Python's operator module defines binary functions for Python's intrinsic arithmetic operators. For example, calling operator.add(2,3) is equivalent to calling the expression 2 + 3; both will return 5.

Python 的 operator 模块为 Python 的内在算术运算符定义了二进制函数。例如，调用 operator.add(2,3) 等效于调用表达式 2 + 3 ;两者都将返回 5 。

Note that when the operator module is imported into the namespace, like at the top of hw01.py, you can just call add(2,3) instead of operator.add(2,3).

请注意，当 operator 模块导入命名空间时，例如在 hw01.py 的顶部，您可以只调用 add(2,3) 而不是 operator.add(2,3) 。

Fill in the blanks in the following function for adding a to the absolute value of b, without calling abs. You may not modify any of the provided code other than the two blanks.

在以下函数中填写空白，用于将 a 添加到 b 的绝对值，而无需调用 abs 。除两个空格外，您不得修改提供的任何代码。

def a_plus_abs_b(a, b):
    """Return a+abs(b), but without calling abs.

    >>> a_plus_abs_b(2, 3)
    5
    >>> a_plus_abs_b(2, -3)
    5
    >>> a_plus_abs_b(-1, 4)
    3
    >>> a_plus_abs_b(-1, -4)
    3
    """
    if b < 0:
        f = _____
    else:
        f = _____
    return f(a, b)

Use Ok to test your code:

使用 Ok 测试代码：

python3 ok -q a_plus_abs_b

Q2: Two of Three Q2：

Write a function that takes three positive numbers as arguments and returns the sum of the squares of the two smallest numbers. Use only a single line for the body of the function.

编写一个函数，该函数将三个正数作为参数，并返回两个最小数字的平方和。仅对函数主体使用一行。

def two_of_three(i, j, k):
    """Return m*m + n*n, where m and n are the two smallest members of the
    positive numbers i, j, and k.

    >>> two_of_three(1, 2, 3)
    5
    >>> two_of_three(5, 3, 1)
    10
    >>> two_of_three(10, 2, 8)
    68
    >>> two_of_three(5, 5, 5)
    50
    """
    return _____

Hint: Consider using the max or min function:

提示：考虑使用 max 或 min 函数：

>>> max(1, 2, 3)
3
>>> min(-1, -2, -3)
-3

Use Ok to test your code:

使用 Ok 测试代码：

python3 ok -q two_of_three

Q3: Largest Factor Q3：

Write a function that takes an integer n that is greater than 1 and returns the largest integer that is smaller than n and evenly divides n.

编写一个函数，该函数采用大于 1 的整数 n 并返回小于 n 的最大整数并平均除以 n 。

def largest_factor(n):
    """Return the largest factor of n that is smaller than n.

    >>> largest_factor(15) # factors are 1, 3, 5
    5
    >>> largest_factor(80) # factors are 1, 2, 4, 5, 8, 10, 16, 20, 40
    40
    >>> largest_factor(13) # factor is 1 since 13 is prime
    1
    """
    "*** YOUR CODE HERE ***"

Hint: To check if b evenly divides a, you can use the expression a % b == 0, which can be read as, "the remainder of dividing a by b is 0."

提示：要检查 b 是否均匀地除以 a ，您可以使用表达式 a % b == 0 ，它可以理解为“将 a 除以 b 的余数为 0”。

Use Ok to test your code:

使用 Ok 测试代码：

python3 ok -q largest_factor

Q4: Hailstone Q4：

Douglas Hofstadter's Pulitzer-prize-winning book, Gödel, Escher, Bach, poses the following mathematical puzzle.

道格拉斯·霍夫施塔特（Douglas Hofstadter）的普利策奖获奖著作《哥德尔、埃舍尔、巴赫》（Gödel， Escher， Bach）提出了以下数学难题。
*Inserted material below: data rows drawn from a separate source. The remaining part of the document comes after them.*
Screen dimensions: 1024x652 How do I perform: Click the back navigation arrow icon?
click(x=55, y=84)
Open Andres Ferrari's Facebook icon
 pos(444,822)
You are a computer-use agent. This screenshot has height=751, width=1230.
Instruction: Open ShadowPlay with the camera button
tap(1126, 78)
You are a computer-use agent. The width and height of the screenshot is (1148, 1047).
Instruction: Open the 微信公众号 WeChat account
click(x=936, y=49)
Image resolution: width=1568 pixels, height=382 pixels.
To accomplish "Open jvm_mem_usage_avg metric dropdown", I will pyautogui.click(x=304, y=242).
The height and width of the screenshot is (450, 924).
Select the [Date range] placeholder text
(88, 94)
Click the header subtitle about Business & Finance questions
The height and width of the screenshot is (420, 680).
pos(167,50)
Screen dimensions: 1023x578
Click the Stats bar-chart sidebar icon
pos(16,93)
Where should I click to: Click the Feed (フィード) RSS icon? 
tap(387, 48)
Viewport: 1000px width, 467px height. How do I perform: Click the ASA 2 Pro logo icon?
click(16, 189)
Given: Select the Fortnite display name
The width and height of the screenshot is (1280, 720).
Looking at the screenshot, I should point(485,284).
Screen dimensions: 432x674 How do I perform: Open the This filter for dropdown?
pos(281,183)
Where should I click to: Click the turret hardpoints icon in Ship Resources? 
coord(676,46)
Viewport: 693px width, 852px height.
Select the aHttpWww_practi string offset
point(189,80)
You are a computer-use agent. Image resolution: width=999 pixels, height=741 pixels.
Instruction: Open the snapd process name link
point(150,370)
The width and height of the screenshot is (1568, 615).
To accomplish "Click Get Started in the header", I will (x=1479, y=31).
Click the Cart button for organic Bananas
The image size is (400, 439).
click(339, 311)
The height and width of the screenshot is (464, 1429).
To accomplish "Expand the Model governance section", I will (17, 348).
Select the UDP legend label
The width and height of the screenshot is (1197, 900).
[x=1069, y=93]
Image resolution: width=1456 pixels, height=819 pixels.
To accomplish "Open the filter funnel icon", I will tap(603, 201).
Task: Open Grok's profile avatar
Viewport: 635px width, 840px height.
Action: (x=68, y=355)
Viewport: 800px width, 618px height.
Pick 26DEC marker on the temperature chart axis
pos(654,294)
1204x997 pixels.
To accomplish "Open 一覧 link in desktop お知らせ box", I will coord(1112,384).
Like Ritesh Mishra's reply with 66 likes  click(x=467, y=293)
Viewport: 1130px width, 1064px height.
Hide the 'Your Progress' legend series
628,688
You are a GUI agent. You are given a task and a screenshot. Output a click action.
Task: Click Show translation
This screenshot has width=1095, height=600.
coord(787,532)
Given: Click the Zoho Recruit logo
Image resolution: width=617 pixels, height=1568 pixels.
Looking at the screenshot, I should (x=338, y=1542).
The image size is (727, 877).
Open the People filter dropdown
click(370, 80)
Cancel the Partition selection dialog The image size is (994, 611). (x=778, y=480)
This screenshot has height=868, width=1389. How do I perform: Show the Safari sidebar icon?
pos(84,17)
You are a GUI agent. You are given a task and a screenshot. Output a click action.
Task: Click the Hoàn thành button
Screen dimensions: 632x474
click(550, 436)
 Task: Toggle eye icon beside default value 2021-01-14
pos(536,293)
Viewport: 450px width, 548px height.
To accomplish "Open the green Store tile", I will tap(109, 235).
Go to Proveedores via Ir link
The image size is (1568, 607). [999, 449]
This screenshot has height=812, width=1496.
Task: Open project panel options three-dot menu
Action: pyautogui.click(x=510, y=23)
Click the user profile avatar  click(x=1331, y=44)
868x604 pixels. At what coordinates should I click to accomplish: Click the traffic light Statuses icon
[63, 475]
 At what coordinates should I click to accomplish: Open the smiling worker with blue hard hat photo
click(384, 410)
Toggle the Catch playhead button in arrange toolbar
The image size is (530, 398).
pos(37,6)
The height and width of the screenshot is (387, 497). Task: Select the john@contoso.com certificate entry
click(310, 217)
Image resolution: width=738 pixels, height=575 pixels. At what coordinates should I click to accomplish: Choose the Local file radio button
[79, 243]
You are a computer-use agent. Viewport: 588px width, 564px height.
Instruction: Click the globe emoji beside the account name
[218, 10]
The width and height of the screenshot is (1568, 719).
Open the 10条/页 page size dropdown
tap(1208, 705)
1. Pick a positive integer n as the start. 选择一个正整数 n 作为开头。
2. If n is even, divide it by 2. 如果 n 是偶数，则将其除以 2。
3. If n is odd, multiply it by 3 and add 1. 如果 n 是奇数，则将其乘以 3 并加 1。
4. Continue this process until n is 1. 继续此过程，直到 n 为 1。

The number n will travel up and down but eventually end at 1 (at least for all numbers that have ever been tried -- nobody has ever proved that the sequence will terminate). Analogously, a hailstone travels up and down in the atmosphere before eventually landing on earth.

数字 n 将上下移动，但最终以 1 结束（至少对于所有尝试过的数字 - 没有人证明序列会终止）。类似地，冰雹在最终降落在地球上之前在大气层中上下移动。

This sequence of values of n is often called a Hailstone sequence. Write a function that takes a single argument with formal parameter name n, prints out the hailstone sequence starting at n, and returns the number of steps in the sequence:

n 的值序列通常称为冰雹序列。编写一个函数，该函数采用具有形式参数名称 n 的单个参数，打印出从 n 开始的冰雹序列，并返回序列中的步数：

def hailstone(n):
    """Print the hailstone sequence starting at n and return its
    length.

    >>> a = hailstone(10)
    10
    5
    16
    8
    4
    2
    1
    >>> a
    7
    >>> b = hailstone(1)
    1
    >>> b
    1
    """
    "*** YOUR CODE HERE ***"

Hailstone sequences can get quite long! Try 27. What's the longest you can find?

冰雹序列可能会很长！尝试 27。你能找到的最长的是什么？

Note that if n == 1 initially, then the sequence is one step long.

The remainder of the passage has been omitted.